In November 2009, Robinson was reacquired by the Bighorns. On January 28, 2010, he was traded to the Maine Red Claws.

===2010–11 season===
In July 2010, Robinson joined the Indiana Pacers for the Orlando Summer League and the NBA D-League Select Team for the Las Vegas Summer League. On August 3, 2010, he signed a one-year deal with DKV Joventut of the Liga ACB.

===2011–12 season===
On August 13, 2011, Robinson signed a one-year deal with JSF Nanterre of the LNB Pro A. However, he later parted ways with Nanterre on September 30, 2011, before playing in a game for them.

In November 2011, Robinson signed with Trabzonspor for the rest of the 2011–12 season.

===2012–13 season===
On July 26, 2012, Robinson signed a one-year deal Angelico Biella of the Lega Basket Serie A. In January 2013, he left Biella and signed with Turów Zgorzelec of Poland for the rest of the season.

===2013–14 season===
On July 25, 2013, Robinson signed with Stelmet Zielona Góra of Poland for the 2013–14 season.
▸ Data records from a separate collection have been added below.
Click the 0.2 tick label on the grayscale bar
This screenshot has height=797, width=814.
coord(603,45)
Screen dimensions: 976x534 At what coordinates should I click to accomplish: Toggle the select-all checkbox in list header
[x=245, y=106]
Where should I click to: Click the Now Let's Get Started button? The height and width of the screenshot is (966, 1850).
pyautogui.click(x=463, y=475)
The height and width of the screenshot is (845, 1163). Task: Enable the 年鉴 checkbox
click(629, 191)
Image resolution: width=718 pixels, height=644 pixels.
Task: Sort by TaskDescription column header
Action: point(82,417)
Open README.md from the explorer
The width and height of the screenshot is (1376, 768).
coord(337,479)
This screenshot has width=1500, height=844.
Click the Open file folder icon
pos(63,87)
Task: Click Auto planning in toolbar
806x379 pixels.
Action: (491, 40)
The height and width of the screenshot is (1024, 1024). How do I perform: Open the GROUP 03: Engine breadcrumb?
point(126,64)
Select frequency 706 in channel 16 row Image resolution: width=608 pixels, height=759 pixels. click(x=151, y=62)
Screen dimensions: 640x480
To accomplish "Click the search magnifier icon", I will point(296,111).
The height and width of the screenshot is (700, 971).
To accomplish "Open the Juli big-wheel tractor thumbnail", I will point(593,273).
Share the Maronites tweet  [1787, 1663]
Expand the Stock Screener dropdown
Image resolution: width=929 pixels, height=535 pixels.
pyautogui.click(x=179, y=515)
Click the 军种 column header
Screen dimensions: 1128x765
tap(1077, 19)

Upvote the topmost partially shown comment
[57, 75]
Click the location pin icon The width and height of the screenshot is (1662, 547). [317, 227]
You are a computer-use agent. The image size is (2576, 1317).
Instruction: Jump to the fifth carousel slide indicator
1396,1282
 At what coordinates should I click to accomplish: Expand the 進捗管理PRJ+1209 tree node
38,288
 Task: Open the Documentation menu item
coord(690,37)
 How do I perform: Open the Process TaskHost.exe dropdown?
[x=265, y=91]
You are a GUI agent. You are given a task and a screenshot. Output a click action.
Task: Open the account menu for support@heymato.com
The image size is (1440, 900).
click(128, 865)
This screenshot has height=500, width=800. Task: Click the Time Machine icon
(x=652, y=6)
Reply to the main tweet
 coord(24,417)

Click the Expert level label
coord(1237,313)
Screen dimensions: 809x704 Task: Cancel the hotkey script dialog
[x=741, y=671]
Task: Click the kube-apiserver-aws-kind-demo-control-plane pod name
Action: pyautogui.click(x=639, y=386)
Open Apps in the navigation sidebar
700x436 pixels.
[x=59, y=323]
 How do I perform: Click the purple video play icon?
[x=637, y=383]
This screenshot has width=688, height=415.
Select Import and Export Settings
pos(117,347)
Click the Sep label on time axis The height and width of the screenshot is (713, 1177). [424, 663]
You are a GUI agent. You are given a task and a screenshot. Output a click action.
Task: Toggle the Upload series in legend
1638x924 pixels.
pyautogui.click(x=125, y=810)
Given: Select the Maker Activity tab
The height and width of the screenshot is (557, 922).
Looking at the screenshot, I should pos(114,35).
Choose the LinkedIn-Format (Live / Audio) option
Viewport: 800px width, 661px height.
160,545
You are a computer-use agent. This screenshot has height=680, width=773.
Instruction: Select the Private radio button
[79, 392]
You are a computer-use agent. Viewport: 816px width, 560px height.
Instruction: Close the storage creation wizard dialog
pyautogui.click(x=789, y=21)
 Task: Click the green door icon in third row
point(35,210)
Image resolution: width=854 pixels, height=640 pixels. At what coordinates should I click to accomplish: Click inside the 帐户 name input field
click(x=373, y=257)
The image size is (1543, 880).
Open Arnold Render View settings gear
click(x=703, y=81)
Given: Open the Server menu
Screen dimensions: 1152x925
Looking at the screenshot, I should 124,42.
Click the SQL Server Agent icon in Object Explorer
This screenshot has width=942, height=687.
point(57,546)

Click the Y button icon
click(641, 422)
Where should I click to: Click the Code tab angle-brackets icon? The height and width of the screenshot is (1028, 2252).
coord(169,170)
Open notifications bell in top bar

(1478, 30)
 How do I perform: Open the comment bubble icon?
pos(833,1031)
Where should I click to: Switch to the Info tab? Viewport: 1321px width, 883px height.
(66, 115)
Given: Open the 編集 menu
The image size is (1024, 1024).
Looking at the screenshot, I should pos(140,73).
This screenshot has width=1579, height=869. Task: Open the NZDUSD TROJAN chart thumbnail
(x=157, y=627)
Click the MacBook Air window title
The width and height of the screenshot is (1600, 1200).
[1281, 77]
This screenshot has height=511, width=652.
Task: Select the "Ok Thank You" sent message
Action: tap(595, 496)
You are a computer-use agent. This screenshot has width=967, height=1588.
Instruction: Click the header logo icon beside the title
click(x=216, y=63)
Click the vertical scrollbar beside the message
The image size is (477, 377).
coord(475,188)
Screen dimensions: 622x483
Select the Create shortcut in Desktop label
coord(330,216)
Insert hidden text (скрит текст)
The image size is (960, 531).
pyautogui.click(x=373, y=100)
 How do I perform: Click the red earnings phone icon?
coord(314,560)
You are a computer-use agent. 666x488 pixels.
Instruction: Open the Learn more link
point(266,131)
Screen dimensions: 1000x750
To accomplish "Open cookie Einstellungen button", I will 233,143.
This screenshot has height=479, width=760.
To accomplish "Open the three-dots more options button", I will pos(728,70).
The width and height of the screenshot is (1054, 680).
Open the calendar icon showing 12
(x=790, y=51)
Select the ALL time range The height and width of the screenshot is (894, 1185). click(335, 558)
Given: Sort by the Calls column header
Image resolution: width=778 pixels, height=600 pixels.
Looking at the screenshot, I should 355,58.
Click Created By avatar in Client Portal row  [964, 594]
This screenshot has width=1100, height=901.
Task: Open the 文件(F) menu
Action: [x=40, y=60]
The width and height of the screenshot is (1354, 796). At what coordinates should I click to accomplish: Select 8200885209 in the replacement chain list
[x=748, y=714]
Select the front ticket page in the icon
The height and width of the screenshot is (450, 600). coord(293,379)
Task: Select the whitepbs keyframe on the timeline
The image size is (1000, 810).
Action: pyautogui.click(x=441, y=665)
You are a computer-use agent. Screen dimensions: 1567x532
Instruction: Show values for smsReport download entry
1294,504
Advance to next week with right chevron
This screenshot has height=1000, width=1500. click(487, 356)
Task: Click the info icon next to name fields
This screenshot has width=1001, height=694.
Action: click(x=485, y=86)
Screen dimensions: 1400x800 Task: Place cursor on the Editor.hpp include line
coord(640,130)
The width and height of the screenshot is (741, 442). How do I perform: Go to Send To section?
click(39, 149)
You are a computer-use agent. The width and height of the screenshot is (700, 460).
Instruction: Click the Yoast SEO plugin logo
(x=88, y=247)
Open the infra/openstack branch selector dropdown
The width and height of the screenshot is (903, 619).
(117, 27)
On December 1, 2013, he parted ways with Zielona Góra before playing in a game for them. On January 24, 2014, he signed with Champville SC for the 2014 Lebanese Division A season. He five games before leaving the team in February 2014.

===2014–15 season===
On November 1, 2014, Robinson was acquired by the Austin Spurs. On December 3, 2014, he was waived by the Spurs. On December 31, 2014, he signed a 10-day contract with Stelmet Zielona Góra of the Polish Basketball League. On January 13, 2015, he re-signed with Zielona Góra for the rest of the season.

===2015–16 season===
On October 30, 2015, Robinson signed with Greek club Kavala. In early January 2016, he left Kavala after appearing in nine games. On January 11, 2016, he signed with Polish club Wilki Morskie Szczecin for the rest of the season.

===2016–17 season===
On May 19, 2016, Robinson re-signed with Wilki Morskie Szczecin for the 2016–17 season.

===2017–18 season===
On October 13, 2017, Robinson signed with Macedonian club Rabotnički.